Ich senke meinen Blick ins Blau, tauche tief ins glitzernde Schaukeln. Ganz leicht fliegt mein Herz in den Wind, jagt mit den Schwalben über den See. Es ist schön hier. Unfassbar schön! Schicht um Schicht pinselt die Nacht Dunkelheit auf das Wasser. Grau und schwer liegen die Berge am Horizont. Nur einen gibt es, der will partout nicht schlafen: Schneeweiss strahlt der Mont Blanc über dieser Szene, très, très blanc.

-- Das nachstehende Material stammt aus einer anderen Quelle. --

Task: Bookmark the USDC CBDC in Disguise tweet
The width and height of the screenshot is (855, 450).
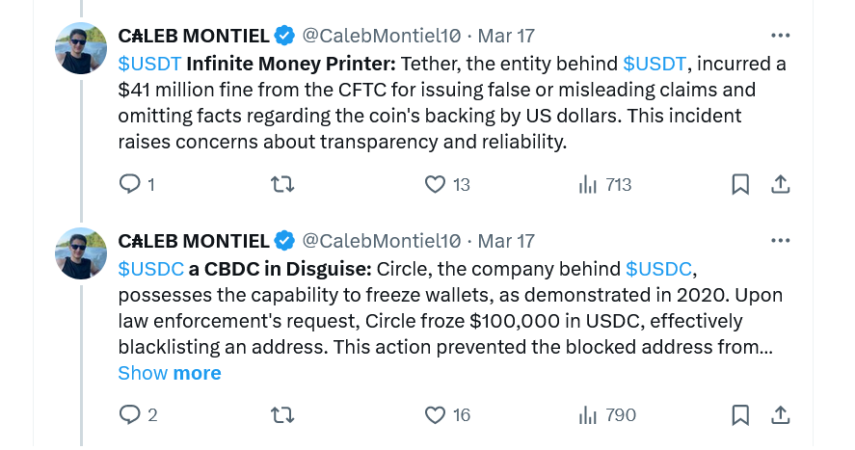Action: pos(740,415)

Ein Sommerabend im Parc de l’Indépendance in Morges. Wir sitzen unter einer mächtigen Blutbuche am Ufer, und ich möchte Wurzeln schlagen mit dieser uralten Baumriesin: sie erzählen lassen von den adeligen Erbauern des Parks, von der Noblesse dieser sorgfältig aus der ganzen Welt zusammengesuchten Baumkinder, von Liebespaaren, Trostsuchenden und waadtländischen Revolutionären. Wie gelassen sie allen Schutz und Schatten spendet! Selbst der grossen Starenschar, die sich plappernd und pöbelnd auf den Ästen niederlässt. Es sieht aus, als legte sich auf jedes Blatt ein Blatt, als wollte sich der ganze grosse Baum zitternd und zeternd davonmachen …
In den Ferien entdecke ich Dinge, über die ich normalerweise hinwegblicke. Ich habe Zeit und nichts, was meine Gedanken in eine effiziente Ordnung zwingt. Noch nie bin ich so bewegt im Badener Kurpark gesessen, obwohl die Blutbuchen dort ebenso schön sind wie in Morges. Schade eigentlich. Denn Schönheit entsteht dort, wo wir sie finden. Sie braucht keine Perfektion. Sie braucht nur wache Sinne. Gerade wenn der Alltag uns fordert und die Nachrichten aus der Welt bedrückend sind, gibt Schönheit uns Kraft. Vielleicht lässt sie uns staunen, vielleicht einen Moment lang vergessen, vielleicht vertrauen, dass wir Dinge zum Besseren wenden können.
Fest halte ich die Hand meines Liebsten, ganz fest, und tanze mit den Fledermäusen in die schwarzblaue Nacht.